Les conseillers ont également une certaine côte à remonter. «Contrairement à leurs collègues du secteur de l’assurance et des rentes collectives, les conseillers éprouvent une certaine gêne à appeler les entrepreneurs et les dirigeants d’entreprise afin de leur proposer des produits faits pour eux», signale-t-il.
Dans cette perspective, les agents généraux disent mettre beaucoup d’accent sur des activités de formation destinées à mieux approcher les dirigeants d’entreprise. Outre la connaissance des produits, ces formations reposent notamment sur l’apprentissage de certaines techniques de vente.
Par exemple, Aurrea Signature prépare une formation sur les assurances maladies graves destinée aux conseillers ayant au moins cinq ans d’expérience. «Il n’est pas facile d’approcher des dirigeants d’entreprise en leur parlant d’un sujet aussi chargé que les maladies graves. Nos formations axées sur la théorie et la pratique devraient contribuer à faciliter ce travail d’approche», dit Christian Laroche.
Luc Brunelle est expert-conseil, dossiers avancés et conseiller en développement des affaires au Groupe Financier Horizons. D’après ce connaisseur de la fiscalité, il arrive que des conseillers oublient de solliciter l’expertise de leur agent général.
«Certains réussissent à suivre les besoins de leurs clients d’affaires sans aide spécialisée de leur agent général. D’autres tentent de le faire, mais aux dépens de leur crédibilité. Même si on a des connaissances en fiscalité, ces dossiers sont complexes. Une erreur peut être fatale. Voilà pourquoi on devrait toujours se servir de l’expertise de son agent général», dit Luc Brunelle.
Comment nous avons procédé
Le Baromètre 2018 de l’assurance a été réalisé à partir de réponses obtenues à la fois par un sondage en ligne et par des entrevues téléphoniques réalisées par notre sondeuse, Zineb Sabone. Frédéric Roy a colligé et analysé les données.

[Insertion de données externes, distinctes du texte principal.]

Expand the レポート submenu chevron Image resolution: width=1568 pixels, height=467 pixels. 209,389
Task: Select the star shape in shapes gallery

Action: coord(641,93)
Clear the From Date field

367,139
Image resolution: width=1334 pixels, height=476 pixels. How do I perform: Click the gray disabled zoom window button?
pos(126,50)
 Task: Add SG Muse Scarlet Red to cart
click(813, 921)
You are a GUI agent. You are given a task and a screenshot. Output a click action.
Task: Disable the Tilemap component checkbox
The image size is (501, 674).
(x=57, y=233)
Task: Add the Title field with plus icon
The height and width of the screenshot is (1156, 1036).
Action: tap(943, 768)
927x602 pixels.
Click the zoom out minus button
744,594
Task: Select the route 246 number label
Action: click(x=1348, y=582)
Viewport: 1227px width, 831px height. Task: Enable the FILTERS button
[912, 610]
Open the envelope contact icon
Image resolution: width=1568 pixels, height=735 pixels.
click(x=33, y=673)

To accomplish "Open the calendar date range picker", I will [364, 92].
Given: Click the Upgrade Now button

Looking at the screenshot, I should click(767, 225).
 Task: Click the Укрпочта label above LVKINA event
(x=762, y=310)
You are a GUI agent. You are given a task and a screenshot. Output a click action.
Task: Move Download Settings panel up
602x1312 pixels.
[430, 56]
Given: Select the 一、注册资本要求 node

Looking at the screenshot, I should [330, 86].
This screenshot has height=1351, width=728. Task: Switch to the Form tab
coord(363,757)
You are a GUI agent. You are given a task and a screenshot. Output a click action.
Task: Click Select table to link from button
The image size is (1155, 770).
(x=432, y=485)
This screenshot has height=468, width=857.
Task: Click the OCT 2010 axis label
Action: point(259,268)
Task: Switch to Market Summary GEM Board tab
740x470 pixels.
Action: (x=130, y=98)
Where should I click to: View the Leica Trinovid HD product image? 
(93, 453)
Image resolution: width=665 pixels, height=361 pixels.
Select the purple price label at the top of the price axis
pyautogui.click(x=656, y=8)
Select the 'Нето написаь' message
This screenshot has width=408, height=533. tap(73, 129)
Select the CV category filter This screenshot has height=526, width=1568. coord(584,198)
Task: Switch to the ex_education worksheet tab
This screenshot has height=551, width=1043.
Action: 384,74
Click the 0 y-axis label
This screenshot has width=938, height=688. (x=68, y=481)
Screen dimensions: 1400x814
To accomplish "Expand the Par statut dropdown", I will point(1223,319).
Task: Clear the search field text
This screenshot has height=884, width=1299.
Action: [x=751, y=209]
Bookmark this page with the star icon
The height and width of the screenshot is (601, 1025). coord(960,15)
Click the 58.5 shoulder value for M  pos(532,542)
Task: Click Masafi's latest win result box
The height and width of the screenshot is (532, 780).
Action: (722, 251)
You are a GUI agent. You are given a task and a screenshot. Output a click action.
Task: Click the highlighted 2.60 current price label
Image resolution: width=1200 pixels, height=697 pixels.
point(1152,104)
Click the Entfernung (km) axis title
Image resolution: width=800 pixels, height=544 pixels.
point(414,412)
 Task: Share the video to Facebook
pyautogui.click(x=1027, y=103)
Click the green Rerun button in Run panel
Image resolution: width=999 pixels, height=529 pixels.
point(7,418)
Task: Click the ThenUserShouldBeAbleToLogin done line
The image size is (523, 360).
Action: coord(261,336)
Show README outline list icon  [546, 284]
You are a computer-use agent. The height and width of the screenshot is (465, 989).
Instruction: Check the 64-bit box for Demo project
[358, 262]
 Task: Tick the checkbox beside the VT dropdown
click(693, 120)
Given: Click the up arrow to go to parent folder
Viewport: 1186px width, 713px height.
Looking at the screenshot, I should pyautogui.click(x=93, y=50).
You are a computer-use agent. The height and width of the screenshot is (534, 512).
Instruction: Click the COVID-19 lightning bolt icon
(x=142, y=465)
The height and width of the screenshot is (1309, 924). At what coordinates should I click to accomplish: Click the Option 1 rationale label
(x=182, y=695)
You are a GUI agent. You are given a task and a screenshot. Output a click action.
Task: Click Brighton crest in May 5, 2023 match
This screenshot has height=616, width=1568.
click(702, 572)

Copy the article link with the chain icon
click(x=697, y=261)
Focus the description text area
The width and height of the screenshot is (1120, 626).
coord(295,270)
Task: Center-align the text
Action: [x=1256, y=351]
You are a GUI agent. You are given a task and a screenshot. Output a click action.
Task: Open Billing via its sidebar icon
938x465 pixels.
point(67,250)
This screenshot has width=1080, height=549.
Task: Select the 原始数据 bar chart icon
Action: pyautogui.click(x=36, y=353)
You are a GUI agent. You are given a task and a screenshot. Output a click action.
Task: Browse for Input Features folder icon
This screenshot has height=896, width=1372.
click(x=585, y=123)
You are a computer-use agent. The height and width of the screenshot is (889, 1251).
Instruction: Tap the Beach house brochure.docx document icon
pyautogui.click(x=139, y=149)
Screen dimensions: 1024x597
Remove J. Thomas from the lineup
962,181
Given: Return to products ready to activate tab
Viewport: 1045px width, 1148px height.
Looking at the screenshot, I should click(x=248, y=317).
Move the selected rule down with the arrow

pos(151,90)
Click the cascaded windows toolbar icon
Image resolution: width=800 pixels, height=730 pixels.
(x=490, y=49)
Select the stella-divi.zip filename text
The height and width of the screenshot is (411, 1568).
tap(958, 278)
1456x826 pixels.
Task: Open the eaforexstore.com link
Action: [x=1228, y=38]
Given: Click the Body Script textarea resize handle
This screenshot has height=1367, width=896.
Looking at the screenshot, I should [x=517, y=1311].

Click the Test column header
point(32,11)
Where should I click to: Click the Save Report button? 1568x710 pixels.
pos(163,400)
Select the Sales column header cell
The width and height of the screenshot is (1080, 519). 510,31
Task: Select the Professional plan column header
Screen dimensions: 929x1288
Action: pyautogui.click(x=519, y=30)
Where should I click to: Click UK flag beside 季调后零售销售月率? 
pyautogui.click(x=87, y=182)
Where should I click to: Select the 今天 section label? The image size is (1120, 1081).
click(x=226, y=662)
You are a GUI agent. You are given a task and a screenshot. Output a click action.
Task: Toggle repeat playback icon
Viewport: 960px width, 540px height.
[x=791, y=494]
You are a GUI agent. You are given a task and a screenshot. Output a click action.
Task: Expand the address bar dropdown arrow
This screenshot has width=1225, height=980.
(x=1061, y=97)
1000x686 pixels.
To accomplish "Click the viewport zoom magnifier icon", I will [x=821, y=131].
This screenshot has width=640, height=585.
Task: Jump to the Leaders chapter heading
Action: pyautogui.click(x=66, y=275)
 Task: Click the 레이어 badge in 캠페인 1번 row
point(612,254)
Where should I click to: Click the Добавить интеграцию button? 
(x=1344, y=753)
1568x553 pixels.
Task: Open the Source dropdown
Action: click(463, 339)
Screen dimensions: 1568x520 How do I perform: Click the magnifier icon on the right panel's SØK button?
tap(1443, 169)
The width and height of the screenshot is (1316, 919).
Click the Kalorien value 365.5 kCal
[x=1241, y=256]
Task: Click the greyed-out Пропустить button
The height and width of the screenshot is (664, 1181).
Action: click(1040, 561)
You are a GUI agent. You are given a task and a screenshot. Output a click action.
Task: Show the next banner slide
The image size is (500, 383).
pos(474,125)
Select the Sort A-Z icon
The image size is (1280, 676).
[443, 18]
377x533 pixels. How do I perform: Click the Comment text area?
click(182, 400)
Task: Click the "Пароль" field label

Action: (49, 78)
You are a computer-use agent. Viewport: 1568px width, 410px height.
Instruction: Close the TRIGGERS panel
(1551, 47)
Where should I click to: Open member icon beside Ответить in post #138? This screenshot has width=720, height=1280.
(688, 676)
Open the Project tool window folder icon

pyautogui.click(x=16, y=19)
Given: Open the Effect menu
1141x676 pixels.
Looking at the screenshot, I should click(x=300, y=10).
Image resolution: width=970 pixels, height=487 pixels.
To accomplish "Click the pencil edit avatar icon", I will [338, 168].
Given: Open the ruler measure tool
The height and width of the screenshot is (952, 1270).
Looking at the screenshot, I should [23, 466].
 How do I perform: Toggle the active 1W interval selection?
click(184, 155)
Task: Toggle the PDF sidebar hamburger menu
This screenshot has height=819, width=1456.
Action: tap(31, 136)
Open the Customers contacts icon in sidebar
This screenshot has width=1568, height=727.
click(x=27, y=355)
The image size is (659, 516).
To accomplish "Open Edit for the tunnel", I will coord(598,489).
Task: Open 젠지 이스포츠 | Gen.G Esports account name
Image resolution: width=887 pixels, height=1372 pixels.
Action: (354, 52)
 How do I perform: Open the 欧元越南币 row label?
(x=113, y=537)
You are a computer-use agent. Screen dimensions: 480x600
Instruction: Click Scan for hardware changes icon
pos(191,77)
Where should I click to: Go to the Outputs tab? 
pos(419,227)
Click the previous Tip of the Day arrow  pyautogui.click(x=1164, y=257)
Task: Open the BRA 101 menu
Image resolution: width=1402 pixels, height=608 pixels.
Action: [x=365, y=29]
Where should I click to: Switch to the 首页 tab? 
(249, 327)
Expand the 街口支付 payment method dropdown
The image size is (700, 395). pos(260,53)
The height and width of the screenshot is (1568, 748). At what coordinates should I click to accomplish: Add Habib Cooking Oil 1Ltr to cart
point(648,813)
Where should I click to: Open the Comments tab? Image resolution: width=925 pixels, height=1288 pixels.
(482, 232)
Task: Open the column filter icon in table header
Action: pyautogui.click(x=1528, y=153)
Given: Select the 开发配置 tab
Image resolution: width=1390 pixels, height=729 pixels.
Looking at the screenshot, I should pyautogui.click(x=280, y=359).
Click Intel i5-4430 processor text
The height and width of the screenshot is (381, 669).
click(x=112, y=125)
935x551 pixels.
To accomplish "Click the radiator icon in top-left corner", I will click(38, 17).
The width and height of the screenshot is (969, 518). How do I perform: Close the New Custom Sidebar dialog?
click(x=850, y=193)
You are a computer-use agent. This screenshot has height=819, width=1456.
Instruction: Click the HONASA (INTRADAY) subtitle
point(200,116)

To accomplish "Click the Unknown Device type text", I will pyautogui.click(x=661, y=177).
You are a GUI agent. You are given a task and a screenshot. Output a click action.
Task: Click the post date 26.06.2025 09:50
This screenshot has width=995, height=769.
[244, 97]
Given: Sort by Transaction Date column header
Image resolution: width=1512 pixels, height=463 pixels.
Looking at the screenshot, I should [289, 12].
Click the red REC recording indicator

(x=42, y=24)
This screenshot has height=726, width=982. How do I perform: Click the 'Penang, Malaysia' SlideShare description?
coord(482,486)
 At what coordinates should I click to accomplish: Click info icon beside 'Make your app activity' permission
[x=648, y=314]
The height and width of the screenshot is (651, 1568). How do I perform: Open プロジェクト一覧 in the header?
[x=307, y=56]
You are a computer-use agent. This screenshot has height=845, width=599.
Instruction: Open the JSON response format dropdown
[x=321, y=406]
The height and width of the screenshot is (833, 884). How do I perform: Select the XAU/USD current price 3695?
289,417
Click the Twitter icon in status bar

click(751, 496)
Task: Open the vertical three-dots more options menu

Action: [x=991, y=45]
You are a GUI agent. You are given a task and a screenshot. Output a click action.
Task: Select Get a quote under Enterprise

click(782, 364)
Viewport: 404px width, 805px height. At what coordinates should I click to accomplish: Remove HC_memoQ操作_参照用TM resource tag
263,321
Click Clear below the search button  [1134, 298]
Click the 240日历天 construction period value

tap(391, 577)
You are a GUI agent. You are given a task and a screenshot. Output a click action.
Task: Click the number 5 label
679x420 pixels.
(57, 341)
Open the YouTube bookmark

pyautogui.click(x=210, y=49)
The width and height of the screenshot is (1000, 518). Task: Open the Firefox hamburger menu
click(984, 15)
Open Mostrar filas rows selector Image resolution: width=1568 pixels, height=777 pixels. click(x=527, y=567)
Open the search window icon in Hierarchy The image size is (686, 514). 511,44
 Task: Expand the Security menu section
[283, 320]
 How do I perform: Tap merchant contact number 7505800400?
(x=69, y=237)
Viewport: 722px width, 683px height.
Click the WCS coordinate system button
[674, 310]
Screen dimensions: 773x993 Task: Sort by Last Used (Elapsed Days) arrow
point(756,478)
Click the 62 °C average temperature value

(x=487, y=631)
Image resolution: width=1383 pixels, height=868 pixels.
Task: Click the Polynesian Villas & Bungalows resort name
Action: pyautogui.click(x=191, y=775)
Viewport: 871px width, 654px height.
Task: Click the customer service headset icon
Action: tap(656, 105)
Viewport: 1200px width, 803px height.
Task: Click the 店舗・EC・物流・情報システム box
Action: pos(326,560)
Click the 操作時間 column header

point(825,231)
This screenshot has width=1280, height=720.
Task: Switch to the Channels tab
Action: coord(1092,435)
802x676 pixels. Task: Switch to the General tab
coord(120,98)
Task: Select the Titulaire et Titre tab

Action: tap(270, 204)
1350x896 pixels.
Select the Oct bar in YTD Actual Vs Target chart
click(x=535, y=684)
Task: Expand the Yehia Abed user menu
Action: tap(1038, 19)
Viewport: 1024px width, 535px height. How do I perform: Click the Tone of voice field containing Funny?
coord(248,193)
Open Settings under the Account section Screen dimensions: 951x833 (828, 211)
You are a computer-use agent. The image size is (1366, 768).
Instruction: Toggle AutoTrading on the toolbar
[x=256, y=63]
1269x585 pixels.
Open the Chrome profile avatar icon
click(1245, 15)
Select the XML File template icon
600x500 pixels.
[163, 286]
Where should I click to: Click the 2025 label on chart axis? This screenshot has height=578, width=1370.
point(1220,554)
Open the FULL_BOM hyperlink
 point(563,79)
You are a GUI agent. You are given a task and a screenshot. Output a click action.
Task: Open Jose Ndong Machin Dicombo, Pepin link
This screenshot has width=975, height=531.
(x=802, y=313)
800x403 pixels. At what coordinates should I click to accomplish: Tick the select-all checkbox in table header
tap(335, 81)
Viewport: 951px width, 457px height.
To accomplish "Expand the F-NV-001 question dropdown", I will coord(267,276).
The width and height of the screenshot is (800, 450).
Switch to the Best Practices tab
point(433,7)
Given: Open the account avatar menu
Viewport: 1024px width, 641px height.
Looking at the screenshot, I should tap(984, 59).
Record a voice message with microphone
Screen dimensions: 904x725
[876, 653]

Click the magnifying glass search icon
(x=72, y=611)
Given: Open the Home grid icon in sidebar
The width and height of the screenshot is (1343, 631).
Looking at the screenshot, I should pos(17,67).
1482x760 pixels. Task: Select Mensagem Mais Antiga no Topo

Seuls les répondants possédant le permis de conseiller en sécurité financière pouvaient participer au sondage. Au total, 109 conseillers ont été sondés entre le 28 juin et le 5 août 2018. Plus de la moitié (52 %) des conseillers interrogés ont affirmé appartenir à un réseau exclusif ou encore faire partie d’un réseau carrière d’une société d’assurance. Pendant les entretiens, nous avons insisté auprès des répondants sur le caractère anonyme et confidentiel de leurs réponses, et ce, afin de garantir un maximum de transparence.
Lors de l’analyse des résultats, nous avons conservé les répondants ayant indiqué «Ne sait pas» pour les questions concernant la meilleure offre des assureurs présentée dans le tableau en page 19. Ce sondage n’a aucune prétention scientifique et a pour objectif de mieux saisir le portrait de l’industrie de l’assurance et de ses manufacturiers au Québec.